In recent weeks, college campuses, including those in Georgia, have become even tenser over the Israel-Hamas war, beefing up police presence and keeping a close eye on demonstrations.
Helping young people navigate an increasingly stressful society is the responsibility of education systems, including academia. What good is a degree or a well-paying job if an individual cannot manage the constant pressures and demands of living?
Credit: Courtesy photo
Credit: Courtesy photo
For higher education students, besides causing physical and mental health challenges, excessive stress can result in lower grade-point averages, difficulty remembering content, and struggles with studying and getting assignments done.

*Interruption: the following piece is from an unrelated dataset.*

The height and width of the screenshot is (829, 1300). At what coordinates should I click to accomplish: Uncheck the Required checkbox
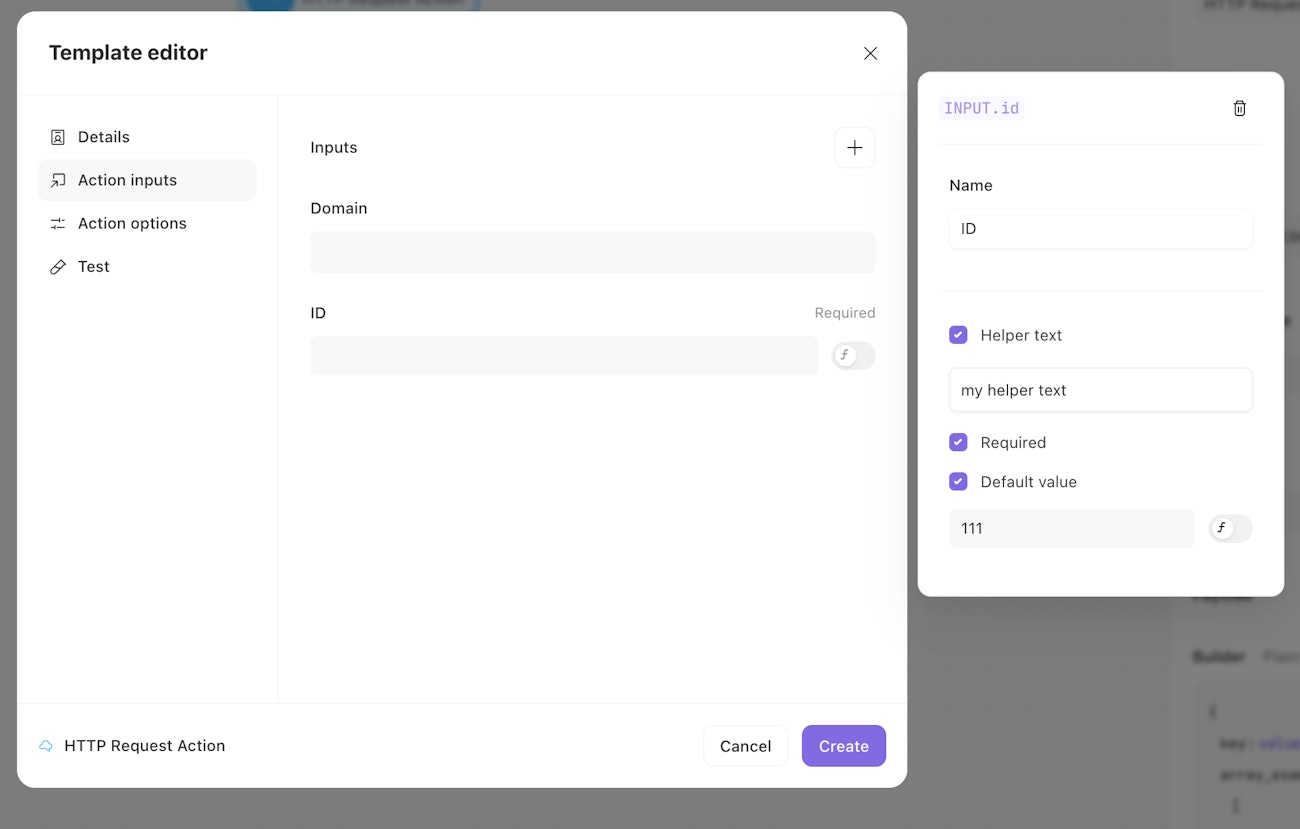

I’ve personally seen the impact of stress on students when I taught in the education department at Wesleyan College in Macon.
One method, which I have used in my teaching, and has been empirically shown in college-based interventions to reduce stress and anxiety and provide many other benefits, is the practice of meditation. Meditation can be considered mental training, where one cultivates deeper brain waves and becomes more familiar with one’s thoughts and emotions, including stress triggers. In recent years, there has been an increase in the resources available to learn meditation, including online guided videos and apps.
Nevertheless, even the idea of meditating can be stressful, as college students have been found to be resistant to practice. Common mental barriers include thinking meditation is too difficult, too boring, or takes too much time. Thus, higher education faculty and staff must work to show students the empirical research but also present meditation in a way that is user-friendly.
For example, we can help students understand that sitting, even for 10-15 minutes a day, has been shown to reduce stress, and is not a waste but rather an investment of time. We can also help students overcome the notion that meditation is too difficult or strange by providing campus workshops and group meditations, where experienced instructors can guide them through the process. Finally, students can learn that meditation doesn’t have to be boring and outdated. Rather, innovations around meditation include using technology-assisted devices such as brain-sensing headsets that provide real-time feedback.
If education is about preparing individuals to be productive and compassionate and live fulfilling lives, then we need to consider practices that help students handle the pressure of managing greater levels of stress as they graduate and take on more responsibilities, such as building a career, getting married, having children, or buying a home. We must expand our idea of what constitutes a “complete” education.